1. ## Solve for x

(3 + x)/(sqrt{3 + x}) = 1

I found x to be -2.

The book tells me that the answer is x = -1.

How can this be?

2. Your answer is correct. Just substitue the value of x in LHS of equation and see it yourself

3. ## math books

Originally Posted by arpitagarwal82
Your answer is correct. Just substitue the value of x in LHS of equation and see it yourself
I knew that I was right. I find that math books have a lot of wrongs answers in the answer section.

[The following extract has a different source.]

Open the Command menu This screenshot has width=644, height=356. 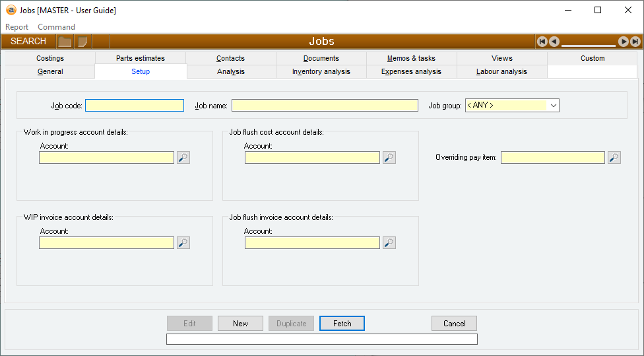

4. Originally Posted by magentarita
(3 + x)/(sqrt{3 + x}) = 1

]I found x to be -2.

The book tells me that the answer is x = -1.

How can this be?
$(3+x) = \sqrt{3+x}$

square both sides:

$x^2 + 6x + 9 = 3+x$

$x^2 + 5x +6 = 0$
$
(x+3)(x+2) = 0$

therefore both -3 and -2 are solutions

5. Originally Posted by e^(i*pi)
$(3+x) = \sqrt{3+x}$

square both sides:

$x^2 + 6x + 9 = 3+x$

$x^2 + 5x +6 = 0$
$
(x+3)(x+2) = 0$

therefore both -3 and -2 are solutions

If you plug -3 back into the original equation $\frac{3+x}{\sqrt{3+x}}=1$, you have $\frac{0}{0}=1$ which is impossible, since $\frac{0}{0}$ is an indeterminate value... XD

So magentarita's answer x=-2 is the only solution.

6. ## Yes...

The only answer that makes sense is x = -2. If we replace x with -3, we create division by zero, which is undefined.